§ **Stored records**
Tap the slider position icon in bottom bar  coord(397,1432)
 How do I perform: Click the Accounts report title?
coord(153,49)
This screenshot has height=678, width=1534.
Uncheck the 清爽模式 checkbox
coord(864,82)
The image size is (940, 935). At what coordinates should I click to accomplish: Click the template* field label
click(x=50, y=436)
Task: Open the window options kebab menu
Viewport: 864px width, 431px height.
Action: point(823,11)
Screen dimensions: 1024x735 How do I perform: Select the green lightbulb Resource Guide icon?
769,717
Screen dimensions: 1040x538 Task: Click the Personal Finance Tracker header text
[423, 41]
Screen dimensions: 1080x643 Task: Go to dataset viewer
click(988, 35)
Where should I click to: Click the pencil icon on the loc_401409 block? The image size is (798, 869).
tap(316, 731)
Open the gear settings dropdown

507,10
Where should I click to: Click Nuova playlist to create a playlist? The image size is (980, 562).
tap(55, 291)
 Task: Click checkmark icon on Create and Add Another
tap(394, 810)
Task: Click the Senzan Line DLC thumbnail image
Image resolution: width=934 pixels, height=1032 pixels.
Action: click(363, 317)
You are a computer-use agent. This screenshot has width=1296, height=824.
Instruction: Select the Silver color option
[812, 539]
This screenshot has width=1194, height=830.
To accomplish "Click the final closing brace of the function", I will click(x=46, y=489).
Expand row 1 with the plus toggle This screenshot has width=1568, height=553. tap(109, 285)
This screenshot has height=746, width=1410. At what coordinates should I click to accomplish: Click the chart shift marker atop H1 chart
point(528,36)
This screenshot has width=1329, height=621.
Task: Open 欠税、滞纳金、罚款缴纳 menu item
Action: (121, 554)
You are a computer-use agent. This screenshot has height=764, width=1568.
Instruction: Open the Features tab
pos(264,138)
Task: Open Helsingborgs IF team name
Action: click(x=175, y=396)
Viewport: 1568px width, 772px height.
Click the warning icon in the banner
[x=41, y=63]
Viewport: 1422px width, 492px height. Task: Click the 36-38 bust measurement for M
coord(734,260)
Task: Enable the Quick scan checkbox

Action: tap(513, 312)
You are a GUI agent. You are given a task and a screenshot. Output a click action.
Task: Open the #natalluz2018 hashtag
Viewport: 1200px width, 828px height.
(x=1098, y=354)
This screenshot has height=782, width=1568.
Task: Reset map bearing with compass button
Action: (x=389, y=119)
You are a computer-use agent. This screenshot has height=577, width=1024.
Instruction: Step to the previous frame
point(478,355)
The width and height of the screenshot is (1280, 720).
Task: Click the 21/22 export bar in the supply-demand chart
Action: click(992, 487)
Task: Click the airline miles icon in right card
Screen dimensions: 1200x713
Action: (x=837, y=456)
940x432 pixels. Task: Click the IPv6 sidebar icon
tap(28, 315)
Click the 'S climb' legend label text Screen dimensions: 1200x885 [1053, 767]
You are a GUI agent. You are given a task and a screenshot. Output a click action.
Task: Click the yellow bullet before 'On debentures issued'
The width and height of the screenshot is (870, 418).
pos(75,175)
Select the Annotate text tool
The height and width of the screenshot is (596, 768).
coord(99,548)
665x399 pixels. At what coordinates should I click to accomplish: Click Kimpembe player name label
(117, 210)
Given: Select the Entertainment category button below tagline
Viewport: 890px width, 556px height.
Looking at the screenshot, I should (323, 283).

§ **REQUIRED WORK**
Across all the records above, how many lines hold the word "computer"? Answer with only that number.

§ **SOLUTION TO THIS TASK**
3